Vitória também ressaltou o sentimento de pertencimento vivido durante a apresentação.

"Senti e sinto que estamos indo para o caminho certo. Vi vários rostos conhecidos que estão sempre somando no skate brasileiro e fiquei ainda mais feliz de ter outra mulher trans andando comigo. Me senti muito pertencente por ver outras mulheres ali andando juntas. Mas também fiquei com o desejo de que existam muito mais oportunidades como essa."

A participação do Instituto integrou a programação de inauguração do Skatepark do Subúrbio, equipamento que faz parte das intervenções urbanas vinculadas ao projeto do Veículo Leve sobre Trilhos (VLT) de Salvador e Região Metropolitana. Além de ampliar as oportunidades para atletas e artistas locais, as ações reforçaram que investir em cultura, esporte e juventude é fortalecer o desenvolvimento social e a identidade do Subúrbio Ferroviário.

Outro participante da ação, Adriano Santa Rosa da Silva, de 41 anos, morador de Periperi, destacou a importância de o Instituto EUMELANINA ter promovido a ocupação do Skatepark pelos próprios skatistas da comunidade logo na inauguração do equipamento.

"Foi muito importante o Instituto EUMELANINA ter realizado essa ação e ocupado o Skatepark com a galera local, com os skatistas de Salvador e do próprio Subúrbio.

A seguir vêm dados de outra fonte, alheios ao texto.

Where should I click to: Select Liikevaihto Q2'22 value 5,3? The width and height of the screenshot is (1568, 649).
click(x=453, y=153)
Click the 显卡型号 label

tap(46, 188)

Isso mostra para a população e para o poder público que o skate é um esporte muito praticado na nossa cidade e que existe uma cena forte, mas que precisa de incentivo. O que falta muitas vezes são iniciativas como essa, que movimentem a cultura do skate e do hip-hop. O skate faz parte da cultura urbana, assim como o rap, o grafite, o break, o DJ e o MC. É uma forma de expressão artística e de transformação social. Essa ação também deixa registrado que existem atletas no território. O que precisamos é de investimento para fortalecer quem já faz esse movimento acontecer. O skate resiste, o skate salva vidas."


Ao longo dos dois dias de programação, centenas de pessoas acompanharam as atividades, que transformaram o novo equipamento em um espaço de encontro entre esporte, arte, cultura e comunidade, reafirmando o compromisso do Instituto EUMELANINA com a construção de oportunidades para a juventude periférica.